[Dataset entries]
== == ==

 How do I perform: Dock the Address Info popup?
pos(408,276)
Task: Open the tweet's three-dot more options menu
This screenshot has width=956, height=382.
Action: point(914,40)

== == ==

## Work to complete
Word for word, write out the entries above again.

## Task solution
 How do I perform: Dock the Address Info popup?
pos(408,276)
Task: Open the tweet's three-dot more options menu
This screenshot has width=956, height=382.
Action: point(914,40)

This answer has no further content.